Collecting, Processing, and Visualizing Data
I want to share one of my little data analysis projects. I collected data about the smartphone market in Turkey to see the general situation and make deductions regarding the factors affecting the prices.
The first step is collecting data:
I collected the data from Trendyol.com, one of the most popular e-commerce retailer websites in Turkey. I utilized the BeautifulSoup library of Python programming language to get the data from the target website. The data includes over 1000 products from different brands. I was interested in smartphones, so I browsed through the categories until I reached the point where smartphones were listed. Then I inspected the page and started coding. I will not go deep with technical knowledge since this content mainly aims for presentation. You can get the data by clicking here.
The list looks like this:
I needed not only the information present on the list page but more. So I plan to collect the links for the individual product pages and get detailed information from product-specific pages. The following image is an example of a product-specific page;
Opposing the list page, I can find detailed information about the product on this page, like RAM, Storage, CPU, Screen Size, and Camera Resolution.
I wrote a couple of code lines in Python to get these features. My web scraping code looks like this;
The whole code is on Kaggle.com. You can access it here.
As I gathered information under different categories, I collected them in lists. Later I used those lists to create a Pandas Dataframe and converted the data frame into a CSV file.
The second step is data cleaning and data optimization.
After this point, data cleaning, manipulation, and optimization started. I executed these steps on Jupyter Notebook since it proposes a better user interface for such purposes.
I collected information under 12 categories I thought I needed, to extract meaningful insights.
However, the data is not in ideal shape; there are missing values and irrelevant data. Besides, it includes data in Turkish. I needed to translate them into English with code.
First, I removed the rows with missing names or brands. Because I think these parts of the rows are the most important ones for me to use.
Some data did not need to be removed entirely. Some data mixed with other values under the wrong columns, so I cleaned the dirty parts.
I uploaded the code lines I used during data processing on the same Kaggle page. Data cleaning takes a big deal of time.

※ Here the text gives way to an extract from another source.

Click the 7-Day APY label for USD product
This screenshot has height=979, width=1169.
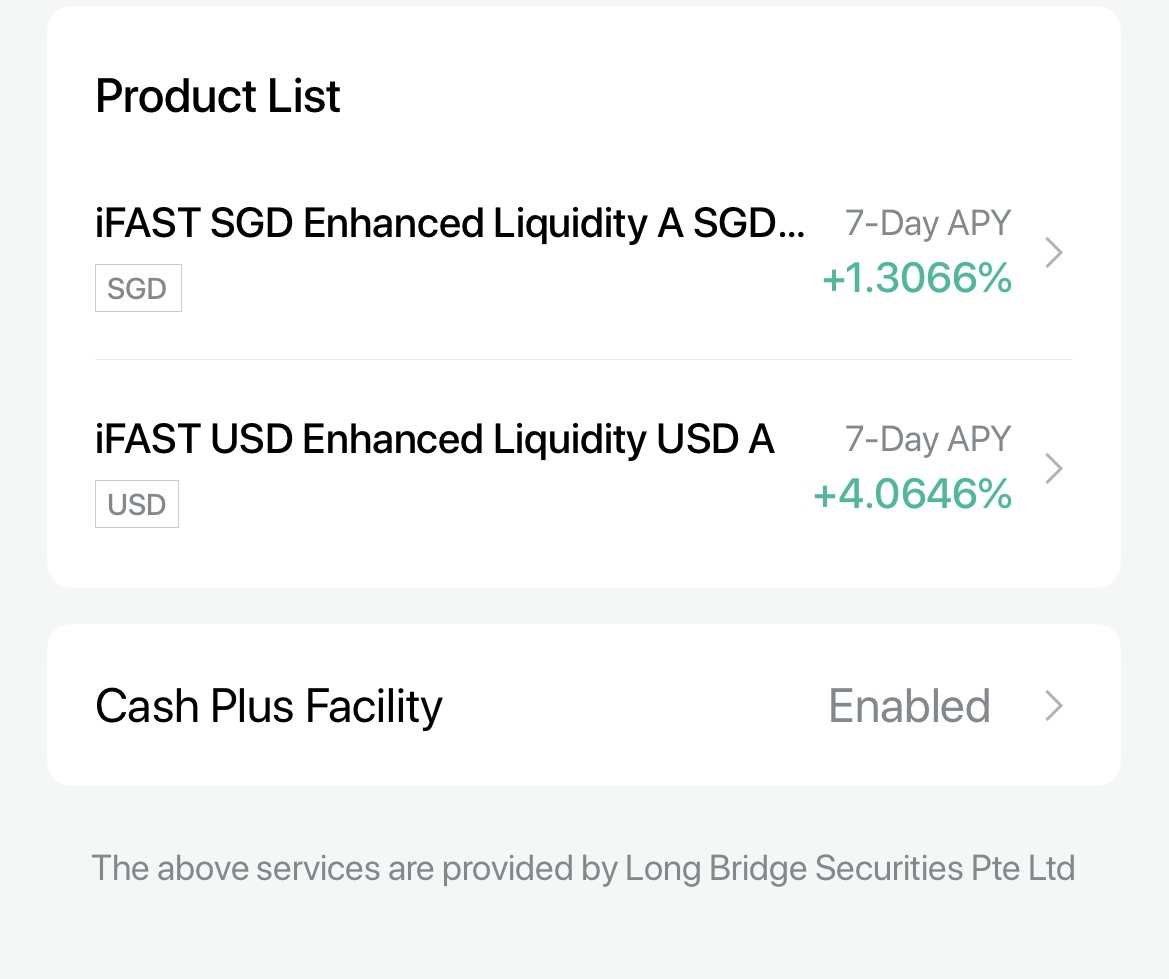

After working on the data, I reached the point where I think it was good enough to extract meaning. Here is how the data looks;
I loaded the data frame on the Tableau tool, which is a data visualization tool where you can generate dynamic/live data presentations. You can see the live charts here.
I created a couple of worksheets on the tool; I compared the number of products offered to the market and the total valuation of their offerings. (The whole market refers to the data frame).

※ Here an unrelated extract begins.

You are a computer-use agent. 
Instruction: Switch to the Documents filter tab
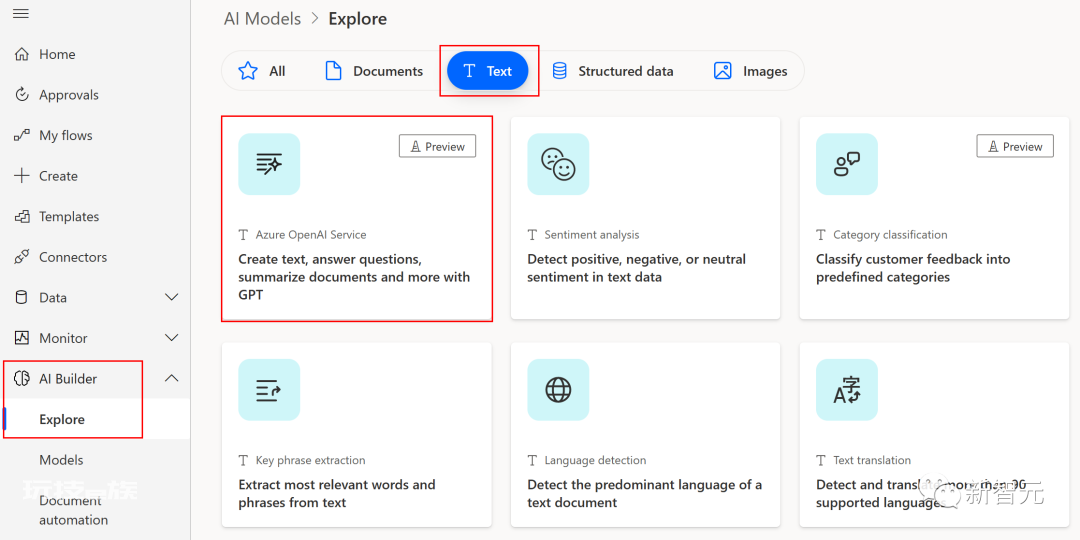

The first chart shows the number of products per brand. The second one is the evaluation of the brands in the market. These two charts show us that there is a discrepancy between the product numbers and the total worth of the products. Apple is heavily dominating the market with only 17 percent of the products listed.
Apple products obviously show a great deal of divergence with regards to price. Therefore, to make the difference more visible, I created a chart showing the prices charged by brands for each unit of RAM, CPU, and Storage. It turns out that Apple charges 2–3 times more for one unit of hardware capacity compared to its closest competitor, Samsung.
To make sure that there is not much correlation between the high prices of Apple and hardware capacity, I created a correlation chart for the whole market.
Price seems to be in positive correlation with CPU and Storage, but it is relatively weak to explain the substantial price gap.
However, I have qualitative data that draws a clear line between these groups. The data about operating system… When I averaged the prices paid for two groups, I saw that it cuts the data frame into two just like the price gap. Price paid for an average product run by iOS is almost 4 times more.
For confirmation, I applied the one-hot encoding method to the data and calculated the correlation of the operating systems. The correlation is, as expected, very strong;
Besides that, I generated the correlation chart only for the products running on the same OS to eradicate the effect of the dominant impact of the operating systems and the hardware difference started making sense. The hardware correlation greatly increased within the Apple products. This situation shows that the operating system is the more prominent factor than hardware capacity for price determination, overshadowing every other variable.
On the other hand, the only iOS user brand is Apple; it is crucial not to neglect the possibility that Apple’s brand value pushes the prices up but not the operating system. I do not have enough data to measure the brand value of Apple. I still can derive a counter hypothesis against that statement.
If we test this hypothesis from the negative approach, which means checking the prices among the products run by Android but offered by different brands, we could conclude that the brand value does not matter much among the products run by Android. The prices with the same hardware lurk in the same range, even if the brand value varies greatly.
To conclude, iOS claims superiority over Android in the eyes of users in Turkey. The UX, the UI, or the design offered by iOS might be making the difference. We could refer to iOS as a competitive advantage for Apple. Focusing on software development and differentiating the products in this regard looks more profitable than lowering the costs of tangible materials.
In other words, developing better software is another way to create efficiency, in this case, which means offering a higher perceived value to the customer by using the same or similar material. The competition level reaches the sky when it comes to intangible assets like software. Therefore, the profitability and price for that asset are determined accordingly. This data frame shows that businesses should allocate more resources for software development.